Document passage:
Battery, Charging & Starting Diagnosis
OCV vs SOH, conductance vs load, alternator output, parasitic draw, starter amp draw, voltage drop. The most common under-hood diagnosis in a shop.
Table of contents
Battery, Charging & Starting Diagnosis
"My car won't start" is the single most common ticket in a service department. Half the time it is the battery. A third of the time it is the charging system. The rest is split between starters, cables, parasitic draws, and one-in-a-hundred oddities like a fried BCM. If you run the sequence in this guide every time, you will fix the right thing and not replace a starter on a car that needed a 150 dollar battery.

Data shown:
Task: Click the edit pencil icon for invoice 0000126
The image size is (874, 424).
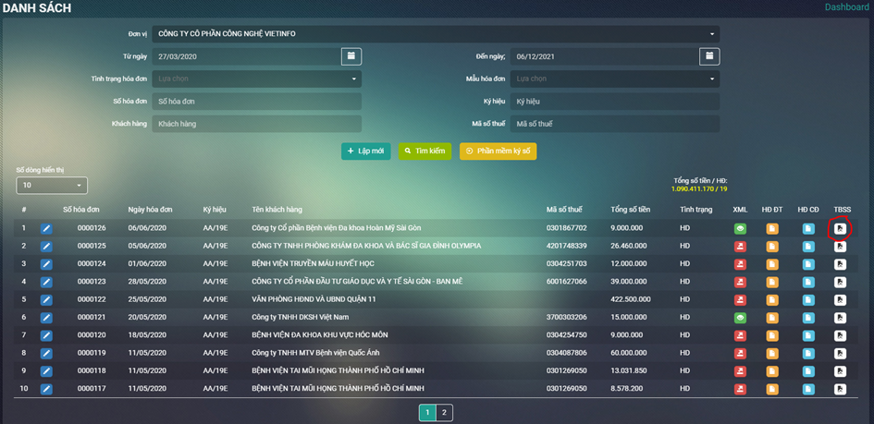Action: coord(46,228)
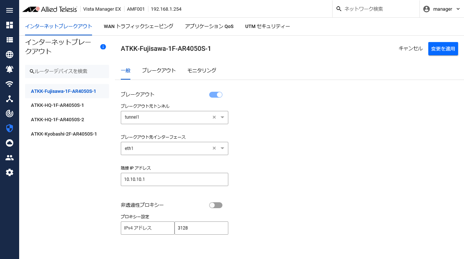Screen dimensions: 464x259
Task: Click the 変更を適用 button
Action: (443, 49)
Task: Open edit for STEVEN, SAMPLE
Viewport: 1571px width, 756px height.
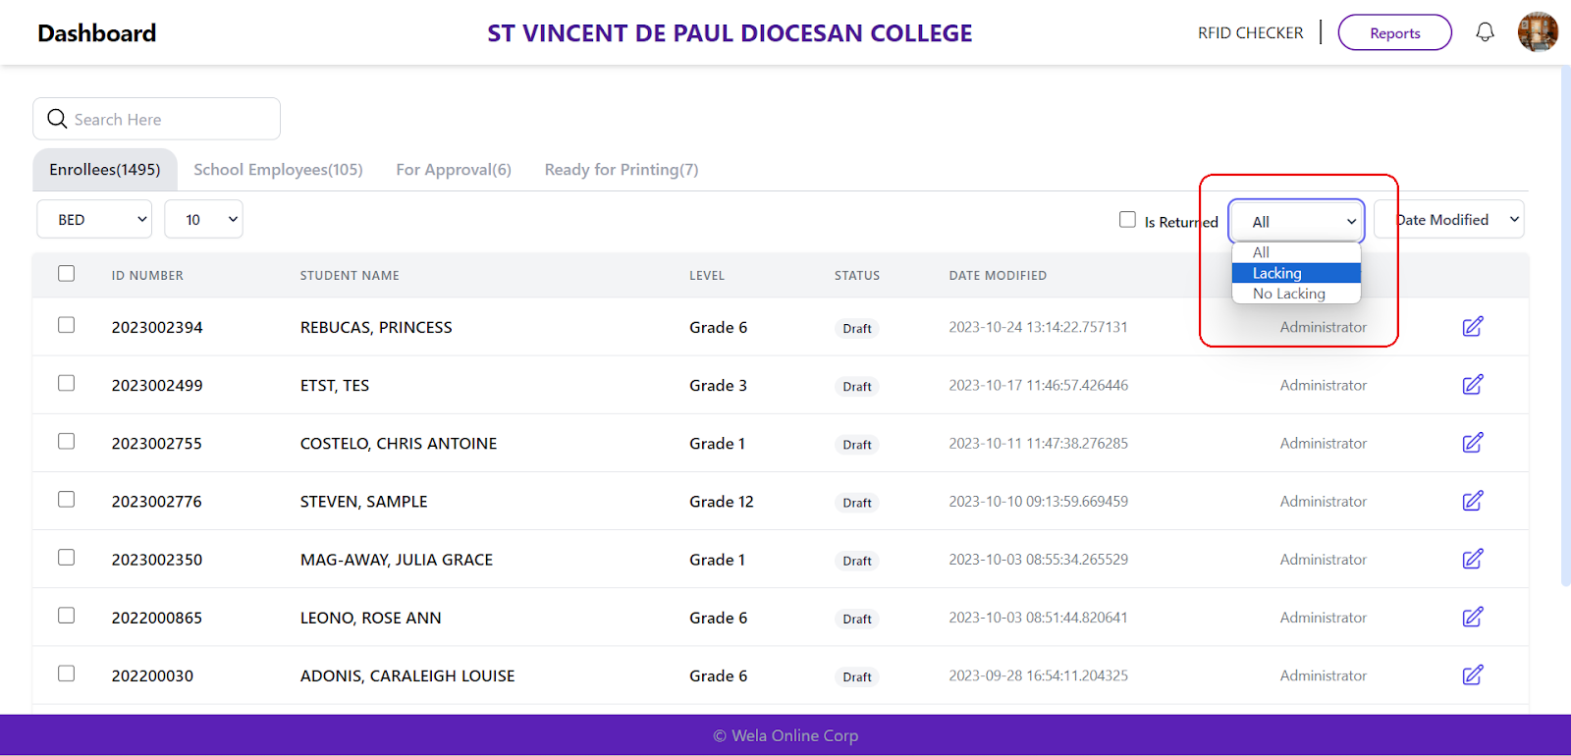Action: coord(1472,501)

---

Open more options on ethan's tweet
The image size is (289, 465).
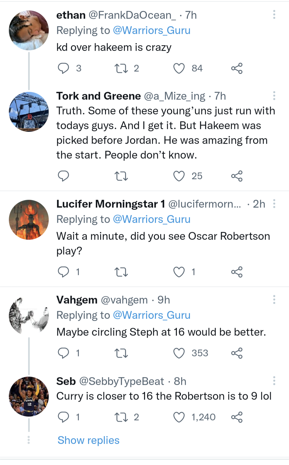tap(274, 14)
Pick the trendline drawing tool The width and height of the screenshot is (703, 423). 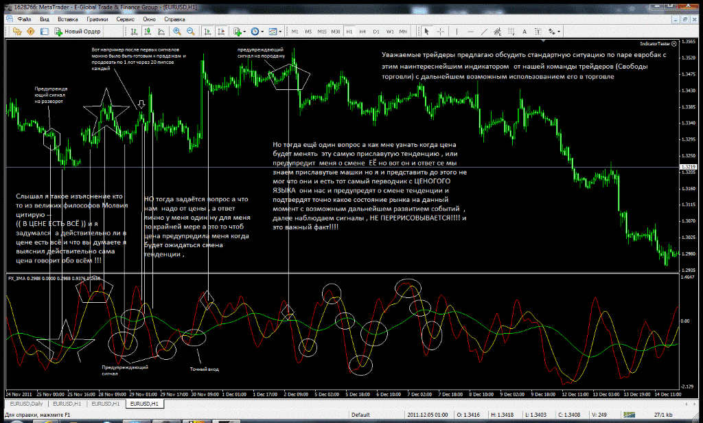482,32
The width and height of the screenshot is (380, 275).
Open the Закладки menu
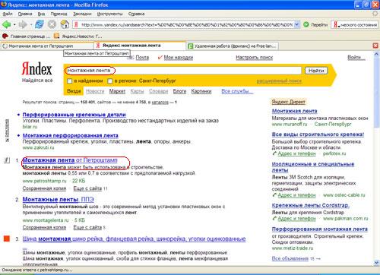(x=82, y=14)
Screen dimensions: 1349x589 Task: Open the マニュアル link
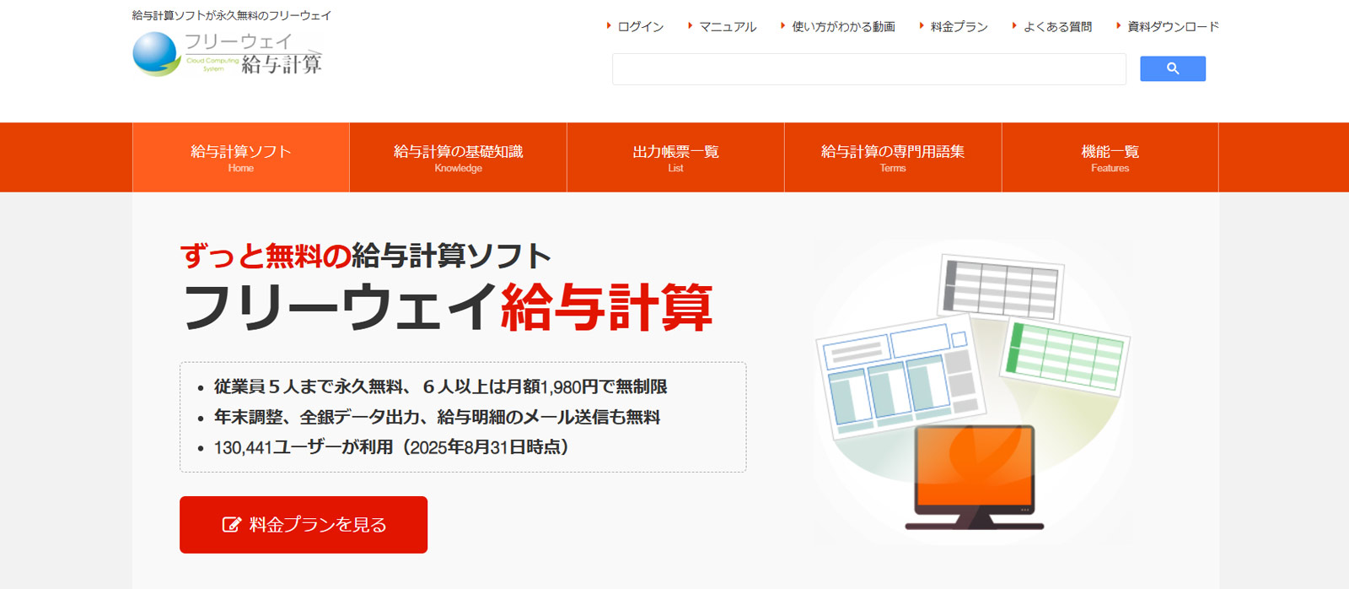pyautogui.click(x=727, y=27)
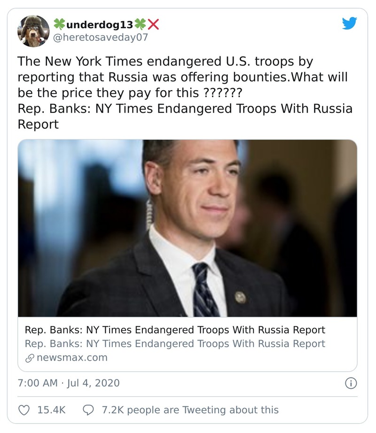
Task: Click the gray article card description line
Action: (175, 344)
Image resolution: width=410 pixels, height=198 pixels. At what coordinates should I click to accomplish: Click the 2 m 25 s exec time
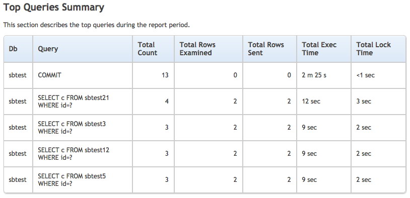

...

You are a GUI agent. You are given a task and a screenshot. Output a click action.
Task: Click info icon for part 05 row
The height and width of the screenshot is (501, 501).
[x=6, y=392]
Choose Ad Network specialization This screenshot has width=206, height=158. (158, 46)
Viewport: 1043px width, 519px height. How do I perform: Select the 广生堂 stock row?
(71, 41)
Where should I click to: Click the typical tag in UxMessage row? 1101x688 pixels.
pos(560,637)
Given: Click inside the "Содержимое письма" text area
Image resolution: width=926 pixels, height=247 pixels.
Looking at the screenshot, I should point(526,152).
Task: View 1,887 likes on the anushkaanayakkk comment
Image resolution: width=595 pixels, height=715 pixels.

To do:
Answer these questions from the battery, charging and starting guide:
(a) The line under the title calls this the most common diagnosis of what kind in a shop?
(b) What share of "won't start" cases does the guide put down to the charging system?
(c) What does the guide give as a one-in-a-hundred oddity?

Answer to the problem:
(a) Under-hood diagnosis.
(b) A third of the time.
(c) A fried BCM.